= Kiliç UUV =

Turkish unmanned underwater vehicle

 Kiliç UUV (also Kiliç AUV; Kılıç Otonom Su Altı Aracı, Kılıç OSA) is a Turkish autonomous kamikaze unmanned underwater vehicle family manufactured by Aselsan. It is the second Turkish kamikaze vehicle family by Aselsan, after the Aselsan Albatros-S unmanned surface vessel.

The smaller model, Kiliç 10 and the larger model, Kiliç 200, were first presented at the Saha Expo in 2026.
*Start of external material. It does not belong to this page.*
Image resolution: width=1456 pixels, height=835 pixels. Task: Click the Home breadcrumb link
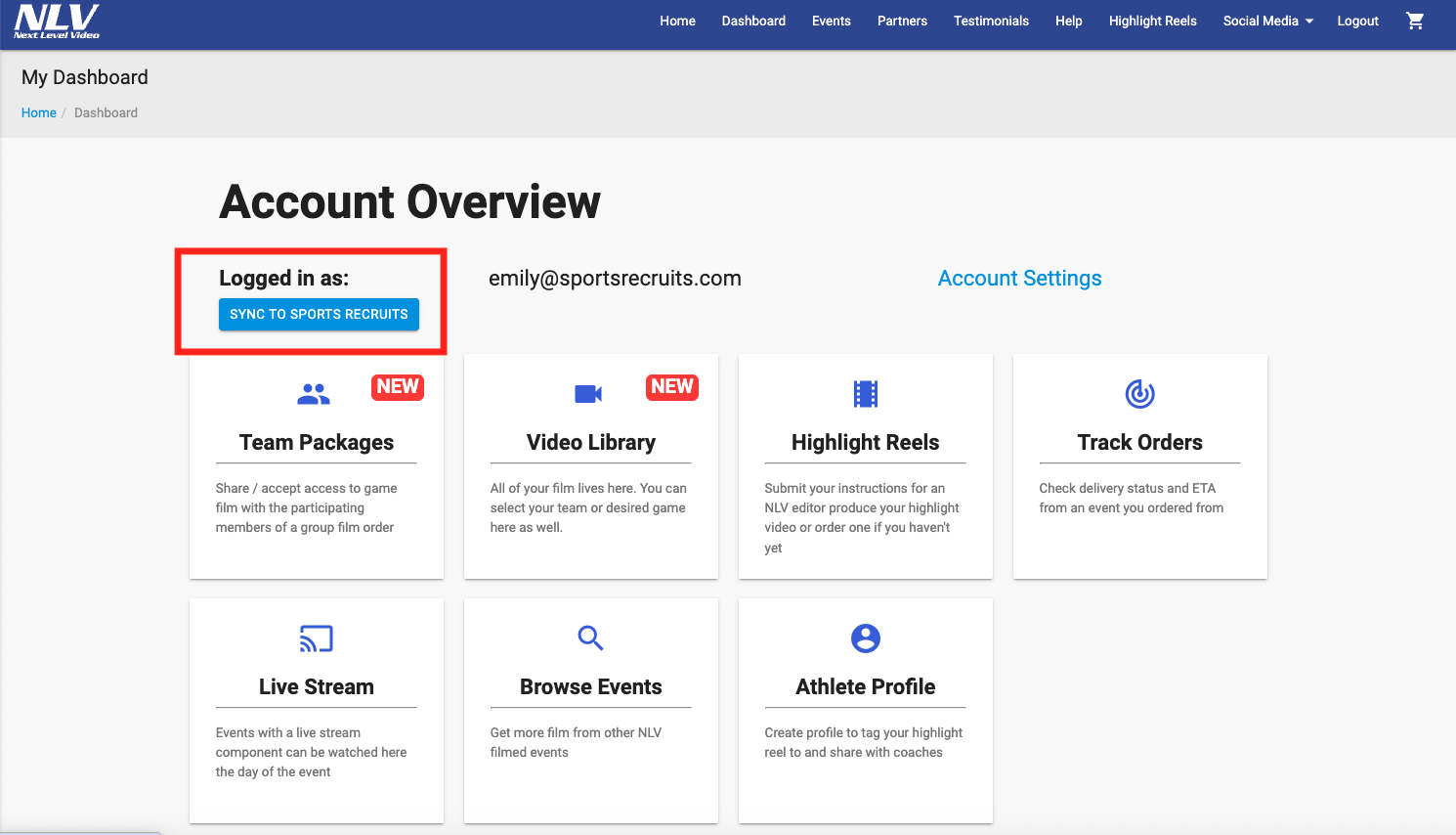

Kiliç 10 was also showcased, together with Deringöz reconnaissance UUV, at the August 2026 Teknofest Mavi Vatan event.

==Kiliç 10==
Kiliç 10 is a compact (120 cm length, 28 cm diameter), one-man portable system with integrated warhead designed for autonomous, fiber-optic cable controlled, and swarm operation modes with satellite, RF and acoustic communications and thermal and IR cameras. It is intended to detect and destroy maritime targets, both underwater and surface ones. Its mission range is 10 nautical miles.

==Kiliç 200==
The mission range of Kiliç 200 is 100 nautical miles, up to 200 NM with extra battery, with the same functionality as Kiliç 10, with AI-support for visual localization and target detection.